= Joseph Havel =

American sculptor

Joseph Havel (born 1954) is a postmodernist American sculptor who was born in Minneapolis, Minnesota. Havel earned a BFA in Studio Arts from the University of Minnesota and an MFA from Pennsylvania State University. He received a National Endowment for the Arts Artist Fellowship in 1987 and a Louis Comfort Tiffany Artist's Fellowship in 1995. He lives and works in Houston, Texas and is the former Director of the Glassell School of Art.

His work is in public collections in the U.S. and abroad including:
- The Museum of Fine Arts Houston
- The Menil Collection, Houston
- The Whitney Museum, New York
- The Dallas Museum of Art
- The Federal Reserve, Dallas
- The Modern Art Museum of Fort Worth
- The Academy of Art, Honolulu
- Laumeier Sculpture Park, St.
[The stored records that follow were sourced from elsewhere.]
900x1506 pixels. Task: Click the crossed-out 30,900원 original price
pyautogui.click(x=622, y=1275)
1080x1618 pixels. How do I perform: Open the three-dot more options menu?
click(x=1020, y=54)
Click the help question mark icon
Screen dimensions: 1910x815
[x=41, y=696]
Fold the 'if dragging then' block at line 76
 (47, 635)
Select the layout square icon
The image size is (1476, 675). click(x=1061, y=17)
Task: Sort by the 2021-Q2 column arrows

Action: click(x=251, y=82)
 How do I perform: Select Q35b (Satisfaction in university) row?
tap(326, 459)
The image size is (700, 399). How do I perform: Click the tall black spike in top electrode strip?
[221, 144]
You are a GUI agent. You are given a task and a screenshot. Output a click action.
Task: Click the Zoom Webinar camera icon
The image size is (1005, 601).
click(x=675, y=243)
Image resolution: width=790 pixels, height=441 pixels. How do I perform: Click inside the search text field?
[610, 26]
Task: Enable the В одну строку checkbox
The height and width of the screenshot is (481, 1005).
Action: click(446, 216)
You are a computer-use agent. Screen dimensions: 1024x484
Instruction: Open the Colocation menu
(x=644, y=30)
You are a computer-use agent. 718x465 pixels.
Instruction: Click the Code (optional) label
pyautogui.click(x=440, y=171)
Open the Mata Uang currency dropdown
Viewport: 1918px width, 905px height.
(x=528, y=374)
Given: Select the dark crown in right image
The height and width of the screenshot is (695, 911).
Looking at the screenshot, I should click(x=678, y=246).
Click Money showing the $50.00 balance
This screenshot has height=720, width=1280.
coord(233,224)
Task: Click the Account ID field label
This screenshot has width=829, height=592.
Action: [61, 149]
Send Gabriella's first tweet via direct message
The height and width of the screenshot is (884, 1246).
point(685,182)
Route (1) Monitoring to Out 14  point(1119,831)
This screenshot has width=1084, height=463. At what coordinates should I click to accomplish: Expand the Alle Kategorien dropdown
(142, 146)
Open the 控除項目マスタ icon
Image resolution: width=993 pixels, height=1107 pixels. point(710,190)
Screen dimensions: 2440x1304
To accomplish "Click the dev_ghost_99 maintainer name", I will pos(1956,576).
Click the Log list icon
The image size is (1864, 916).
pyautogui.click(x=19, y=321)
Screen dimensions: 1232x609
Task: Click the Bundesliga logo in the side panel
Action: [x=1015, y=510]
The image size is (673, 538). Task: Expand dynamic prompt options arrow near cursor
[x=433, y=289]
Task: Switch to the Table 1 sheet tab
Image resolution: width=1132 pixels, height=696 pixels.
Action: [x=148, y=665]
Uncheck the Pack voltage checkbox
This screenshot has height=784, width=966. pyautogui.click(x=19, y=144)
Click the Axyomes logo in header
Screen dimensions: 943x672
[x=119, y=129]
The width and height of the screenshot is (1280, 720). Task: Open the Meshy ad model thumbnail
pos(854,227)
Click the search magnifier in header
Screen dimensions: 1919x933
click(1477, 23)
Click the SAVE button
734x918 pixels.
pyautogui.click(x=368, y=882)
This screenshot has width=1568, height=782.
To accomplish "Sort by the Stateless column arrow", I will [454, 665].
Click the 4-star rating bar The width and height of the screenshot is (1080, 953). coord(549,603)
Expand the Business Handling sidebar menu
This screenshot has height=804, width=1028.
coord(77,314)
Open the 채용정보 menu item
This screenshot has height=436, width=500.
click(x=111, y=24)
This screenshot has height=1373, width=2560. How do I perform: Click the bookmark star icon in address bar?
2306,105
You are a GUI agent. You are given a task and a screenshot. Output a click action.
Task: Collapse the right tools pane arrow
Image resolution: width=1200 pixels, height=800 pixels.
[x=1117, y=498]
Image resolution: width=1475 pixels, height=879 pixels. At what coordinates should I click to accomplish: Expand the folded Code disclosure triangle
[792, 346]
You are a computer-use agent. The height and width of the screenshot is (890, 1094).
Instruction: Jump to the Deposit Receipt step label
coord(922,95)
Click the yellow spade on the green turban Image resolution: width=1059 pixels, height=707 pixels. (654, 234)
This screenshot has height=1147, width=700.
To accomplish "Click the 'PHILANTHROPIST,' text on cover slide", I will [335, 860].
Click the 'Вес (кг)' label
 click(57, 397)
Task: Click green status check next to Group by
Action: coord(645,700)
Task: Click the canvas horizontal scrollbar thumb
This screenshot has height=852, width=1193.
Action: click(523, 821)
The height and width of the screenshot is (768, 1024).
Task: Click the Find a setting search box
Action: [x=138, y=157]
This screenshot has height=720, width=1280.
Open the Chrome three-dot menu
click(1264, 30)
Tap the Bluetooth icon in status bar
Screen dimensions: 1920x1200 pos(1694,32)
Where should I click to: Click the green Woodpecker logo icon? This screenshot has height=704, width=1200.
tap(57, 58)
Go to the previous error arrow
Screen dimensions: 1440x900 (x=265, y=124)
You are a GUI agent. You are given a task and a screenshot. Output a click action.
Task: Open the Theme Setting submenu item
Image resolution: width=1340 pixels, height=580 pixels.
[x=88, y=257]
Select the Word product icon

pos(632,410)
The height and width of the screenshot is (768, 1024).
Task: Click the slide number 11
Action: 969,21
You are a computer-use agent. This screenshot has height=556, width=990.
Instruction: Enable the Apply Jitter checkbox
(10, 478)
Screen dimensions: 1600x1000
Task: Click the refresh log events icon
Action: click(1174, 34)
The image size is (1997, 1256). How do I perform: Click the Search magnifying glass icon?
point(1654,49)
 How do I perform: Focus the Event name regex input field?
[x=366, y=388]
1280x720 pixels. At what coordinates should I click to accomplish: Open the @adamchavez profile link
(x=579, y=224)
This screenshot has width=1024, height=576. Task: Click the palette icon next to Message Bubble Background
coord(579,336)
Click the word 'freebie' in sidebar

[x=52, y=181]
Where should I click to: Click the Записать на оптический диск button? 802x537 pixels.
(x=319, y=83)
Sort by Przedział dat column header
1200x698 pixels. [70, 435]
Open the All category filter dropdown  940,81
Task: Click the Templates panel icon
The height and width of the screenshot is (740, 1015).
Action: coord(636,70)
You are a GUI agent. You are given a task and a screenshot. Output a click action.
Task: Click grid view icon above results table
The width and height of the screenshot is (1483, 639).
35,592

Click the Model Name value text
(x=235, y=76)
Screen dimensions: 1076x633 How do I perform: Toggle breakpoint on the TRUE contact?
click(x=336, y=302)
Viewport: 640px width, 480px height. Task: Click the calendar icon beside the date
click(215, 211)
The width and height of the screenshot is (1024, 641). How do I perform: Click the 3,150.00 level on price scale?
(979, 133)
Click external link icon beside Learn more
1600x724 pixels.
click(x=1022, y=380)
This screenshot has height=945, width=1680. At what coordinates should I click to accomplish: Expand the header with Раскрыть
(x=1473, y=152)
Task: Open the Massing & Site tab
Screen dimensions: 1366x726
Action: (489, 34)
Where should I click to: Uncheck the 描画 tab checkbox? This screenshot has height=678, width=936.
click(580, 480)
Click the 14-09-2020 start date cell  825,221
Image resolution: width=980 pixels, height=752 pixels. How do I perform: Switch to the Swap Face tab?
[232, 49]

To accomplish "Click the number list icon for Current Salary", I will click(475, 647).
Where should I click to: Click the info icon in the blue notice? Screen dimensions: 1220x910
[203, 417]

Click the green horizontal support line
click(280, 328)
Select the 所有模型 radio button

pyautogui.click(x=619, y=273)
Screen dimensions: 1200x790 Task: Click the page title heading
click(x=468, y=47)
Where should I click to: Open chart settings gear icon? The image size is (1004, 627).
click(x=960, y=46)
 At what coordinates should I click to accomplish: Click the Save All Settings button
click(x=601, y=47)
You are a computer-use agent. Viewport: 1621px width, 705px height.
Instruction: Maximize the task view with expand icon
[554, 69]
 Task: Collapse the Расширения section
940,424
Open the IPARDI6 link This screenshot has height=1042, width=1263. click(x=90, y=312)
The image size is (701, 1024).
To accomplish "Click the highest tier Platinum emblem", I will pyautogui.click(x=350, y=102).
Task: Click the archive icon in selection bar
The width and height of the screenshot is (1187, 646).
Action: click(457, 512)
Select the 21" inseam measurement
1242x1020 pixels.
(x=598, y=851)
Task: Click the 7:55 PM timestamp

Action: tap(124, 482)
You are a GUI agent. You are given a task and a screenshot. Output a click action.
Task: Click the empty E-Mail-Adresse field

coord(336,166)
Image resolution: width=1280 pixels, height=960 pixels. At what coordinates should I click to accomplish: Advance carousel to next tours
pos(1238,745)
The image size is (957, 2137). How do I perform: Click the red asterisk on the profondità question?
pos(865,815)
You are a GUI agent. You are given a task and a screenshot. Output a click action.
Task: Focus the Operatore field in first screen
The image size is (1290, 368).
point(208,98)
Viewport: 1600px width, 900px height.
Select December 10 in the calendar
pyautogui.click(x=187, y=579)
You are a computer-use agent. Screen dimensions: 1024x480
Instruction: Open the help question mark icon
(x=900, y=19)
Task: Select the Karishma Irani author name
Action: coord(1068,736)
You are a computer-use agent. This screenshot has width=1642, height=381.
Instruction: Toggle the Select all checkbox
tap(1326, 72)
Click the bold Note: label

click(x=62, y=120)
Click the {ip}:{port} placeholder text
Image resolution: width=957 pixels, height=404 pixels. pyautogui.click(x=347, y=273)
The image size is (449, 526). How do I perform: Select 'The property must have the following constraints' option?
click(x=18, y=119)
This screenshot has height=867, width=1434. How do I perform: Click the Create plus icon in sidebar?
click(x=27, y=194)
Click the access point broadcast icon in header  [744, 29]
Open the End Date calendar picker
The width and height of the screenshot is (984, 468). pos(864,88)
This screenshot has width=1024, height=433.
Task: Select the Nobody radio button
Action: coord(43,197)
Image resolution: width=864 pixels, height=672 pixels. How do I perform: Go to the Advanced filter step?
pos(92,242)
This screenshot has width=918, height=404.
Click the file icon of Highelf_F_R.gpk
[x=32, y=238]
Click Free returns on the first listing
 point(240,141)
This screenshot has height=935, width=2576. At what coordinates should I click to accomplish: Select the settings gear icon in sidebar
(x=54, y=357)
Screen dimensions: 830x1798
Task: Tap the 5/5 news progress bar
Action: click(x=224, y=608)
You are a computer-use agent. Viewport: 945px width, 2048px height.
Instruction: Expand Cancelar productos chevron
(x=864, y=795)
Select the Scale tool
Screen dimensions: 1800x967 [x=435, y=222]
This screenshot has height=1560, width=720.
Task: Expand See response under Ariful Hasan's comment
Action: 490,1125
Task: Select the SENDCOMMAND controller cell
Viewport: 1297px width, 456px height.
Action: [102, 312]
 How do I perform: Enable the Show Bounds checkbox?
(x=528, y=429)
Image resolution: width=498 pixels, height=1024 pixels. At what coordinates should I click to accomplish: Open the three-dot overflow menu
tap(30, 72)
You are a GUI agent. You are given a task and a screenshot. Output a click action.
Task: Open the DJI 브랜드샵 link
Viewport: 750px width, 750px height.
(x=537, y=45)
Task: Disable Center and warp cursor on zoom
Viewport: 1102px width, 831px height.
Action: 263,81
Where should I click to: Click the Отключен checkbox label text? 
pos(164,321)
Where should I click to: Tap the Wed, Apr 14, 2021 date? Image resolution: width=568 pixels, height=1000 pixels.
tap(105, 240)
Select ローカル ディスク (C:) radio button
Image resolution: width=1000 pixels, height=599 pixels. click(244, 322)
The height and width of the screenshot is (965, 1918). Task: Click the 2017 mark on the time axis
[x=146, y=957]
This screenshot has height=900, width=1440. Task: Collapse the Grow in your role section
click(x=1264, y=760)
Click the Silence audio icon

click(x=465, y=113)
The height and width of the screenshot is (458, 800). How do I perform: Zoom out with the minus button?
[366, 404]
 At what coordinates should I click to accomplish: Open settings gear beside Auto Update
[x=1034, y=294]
Louis
- The Centre Pompidou, Paris
- The French Ministry of Culture, Paris
- Portland Museum, Fundacion Rouge, Paris
- Stedelijk Museum voor Actuelle Kunst, Ghent, Belgium

==Representation==
Joseph Havel is represented in Houston by Pazda Butler Gallery,
Talley Dunn Gallery in Dallas, Texas, and Anthony Meier Fine Arts in San Francisco, California.